Birle had everything she had imagined, and more: That was her thought as she listened to the voices of children playing in the snow that covered the castle grounds, and the sounds of servants at their work. She had somehow found for herself everything she had wanted, and better than she'd dared to dream. At her back lay the apartment of the Earl of Sutherland, where a broad fire burned, where tapestries hung over the cold stone walls. The Earl himself had just asked, “Come sit by me, Birle, and read to me.”

She would never have imagined it. She would never even have thought to imagine it. But if she had, she wouldn't have thought that she wouldn't be contented.

Birle turned around. The Earl sat by the fire, in a tall carved chair, with a blanket over his legs. Two woven tapestries, hanging out from the wall on long wrought-iron poles, kept him out of drafts. The Earl was an old man, with sixty-one summers behind him. The skin on his face was as papery as the dried skin of garlic bulbs. His body was weak with age and sickness, but his mind was not weak, or dull. At their first meeting, the Earl neither gave her the customary greeting nor pretended that he hadn't heard of her. Even weak as he'd been then, he had fixed his pale blue eyes on her with a boy's direct glance, and said, “I knew your grandparents. I was sorry when they died.”
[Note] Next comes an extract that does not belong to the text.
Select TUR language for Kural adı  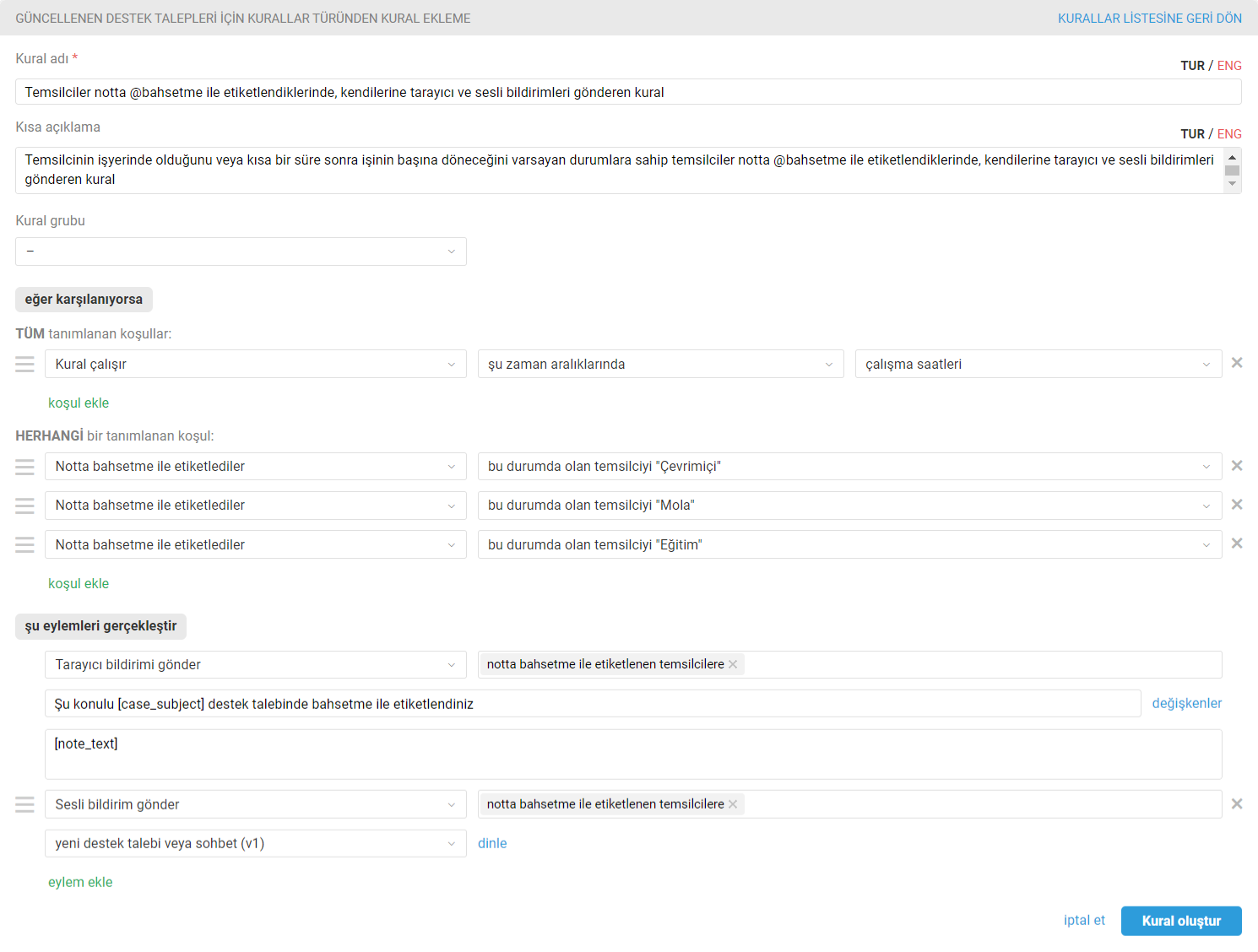click(x=1192, y=66)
Birle had learned already not to give voice to questions. Why did he not speak to her in formal manner? Why should he know Gran and Granda, and even so, why should he remember? She had asked nothing of the old man in the high bed, pillows piled behind him to help him sit up. She had stood silent beside Orien, trusting Orien to show her how she should behave. In the castle, every word spoken seemed to mean something more, and also less, than the word itself.

“Doesn't she speak?” the Earl had asked Orien.

Birle felt the Earl's impatience, and she saw it in the way he scratched at the backs of his pale hands and arms. She thought she might make him formal greeting, but the words were clumsy in her mouth. She felt always clumsy these days, her hair loose and needing frequent attentions from the servants, her hands and mind without occupation. Even though the dress she wore had been made especially for her, it seemed to fit her ill. The seamstress, she had learned, might do that, if she didn't like you. She might pretend to be doing her best, but the finished gown would make the girl look awkward. Birle didn't know if the seamstress had disliked her, or even if the dress did fit badly; all she knew was that she felt awkward and clumsy, and she couldn't think of any words to speak, even though her silence was making the old man in the bed cross.

“Say something. Say anything,” he had commanded. “Say your name.”

The woman who sat in a chair beside the bed had spoken then. “You already know her name, my Lord.” Her hands were busy with knitting needles and fine wool. The blanket she knitted lay like snow on her lap.

It was not her words but the laughter in her voice that made Birle lift her eyes from her own clasped hands to look at her. The woman wore a gray dress, soft as rain clouds; her hands held the needles ready to begin their work again. A gray silk band was wound into her white hair, and her eyes, under white eyebrows, were a deep, bright blue. “I'm Orien's grandmother,” she said.

“He never said he had a grandmother,” Birle protested. She turned to Orien, her tongue unlocked by anger and curiosity. “You never said.” In the days she had lived in the castle, she had seen him only across the dining hall; when they did pass close enough to speak, there was only time for his quick question, “Are you content?” and none for her answer.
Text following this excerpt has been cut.